Here's the bar graph to see how it all compares:
Using Estimations
You'll be glad to know that to estimate the savings from row- and page-level compression, you don't need to go through all this (although it's thorough if you do!). There's a handy system stored procedure you can use, supplied as part of SQL Server, called sp_estimate_data_compression_savings. Call it like this:
EXEC sp_estimate_data_compression_savings @schema_name = 'dbo', @object_name = 'TestData', @index_id = 0, @partition_number = 1, @data_compression = 'row' GO
Here are the results of row-level estimations. As you can see, the space estimations are extremely close to those values actually observed (there is a small difference):
And here are the results of page-level estimations - again, the variation in space saving is very close to our results:
Be careful though - what this stored procedure DOESN'T tell you is that CPU use will significantly increase - as we saw, by nearly a factor of four times in the experiments between no compression and page compression! Use this stored procedure - but conduct your own testing too.

**PROVIDED MATERIAL**.

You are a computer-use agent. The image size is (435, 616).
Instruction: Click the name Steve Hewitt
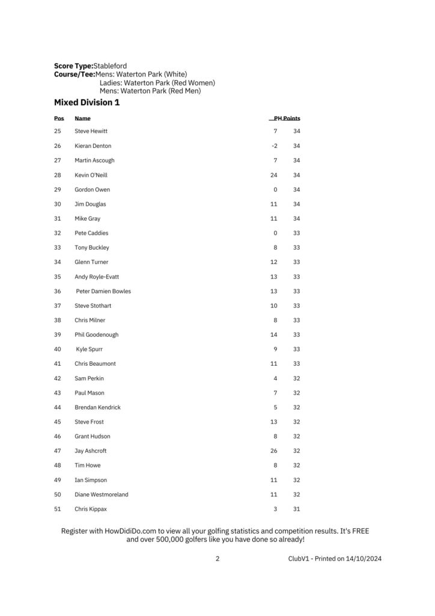click(91, 131)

**TASK**.
Name every parameter passed to the stored procedure in the call shown in the text on estimating compression savings. The material placed after the text stands apart from it.

**RESPONSE**.
@schema_name, @object_name, @index_id, @partition_number, @data_compression